==== The records ====
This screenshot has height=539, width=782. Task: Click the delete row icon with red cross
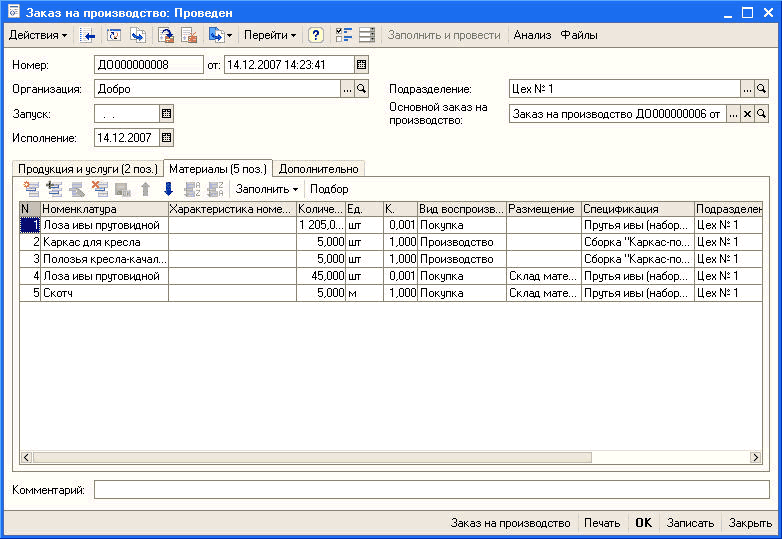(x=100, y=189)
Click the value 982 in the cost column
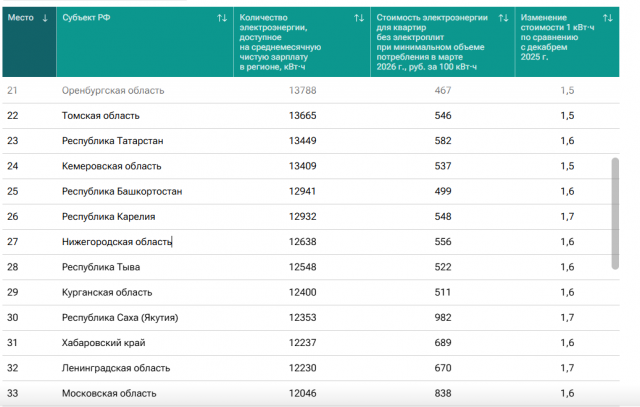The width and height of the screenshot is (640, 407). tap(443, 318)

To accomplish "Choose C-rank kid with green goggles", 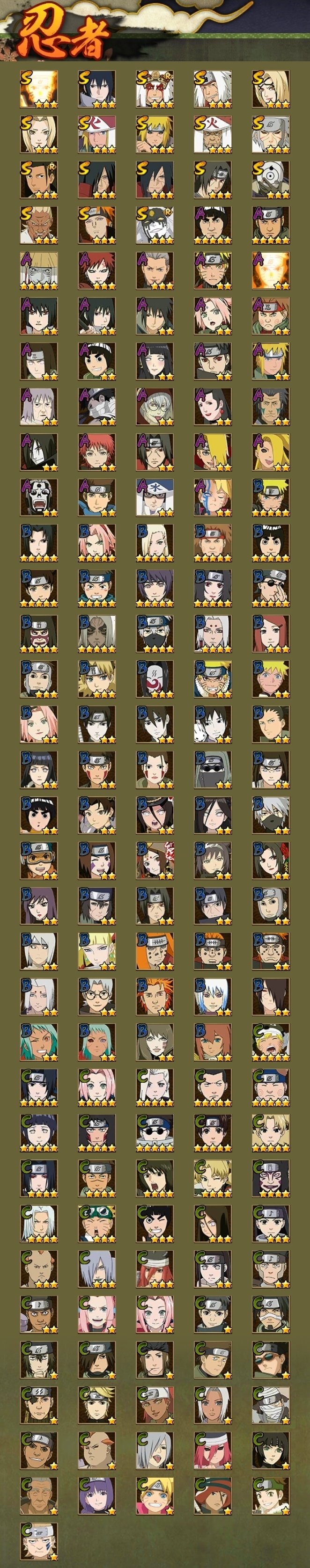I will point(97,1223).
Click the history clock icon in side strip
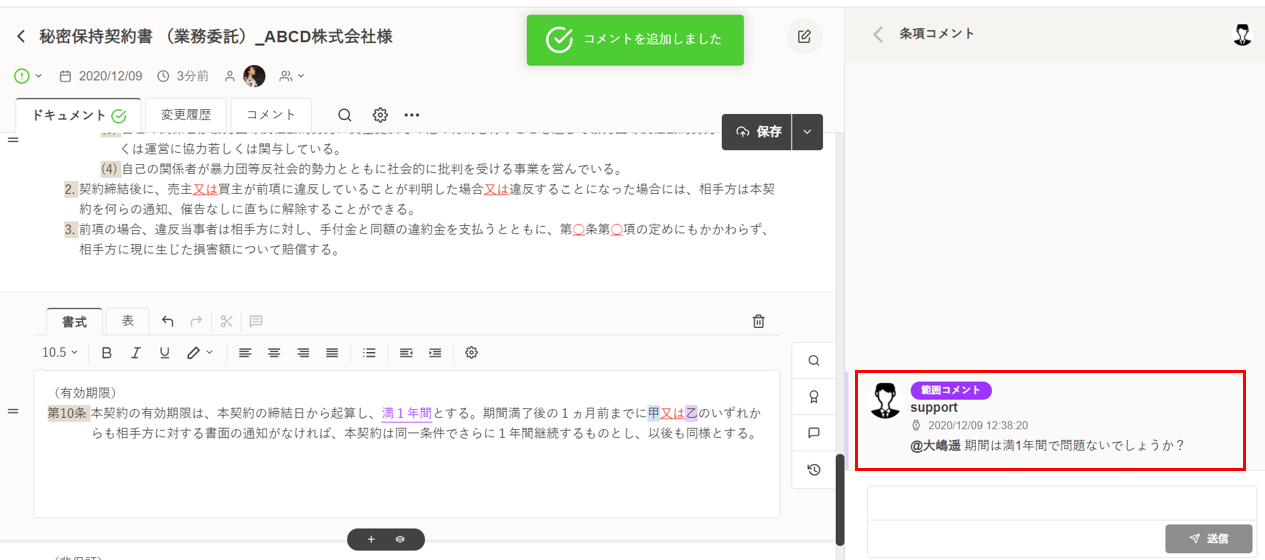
====
■ **Directions**
Gather every line in the listing that contains the word "icon". Uppercase and lowercase letters count as different.

■ **Result below**
This screenshot has height=539, width=782. Task: Click the delete row icon with red cross
Click the history clock icon in side strip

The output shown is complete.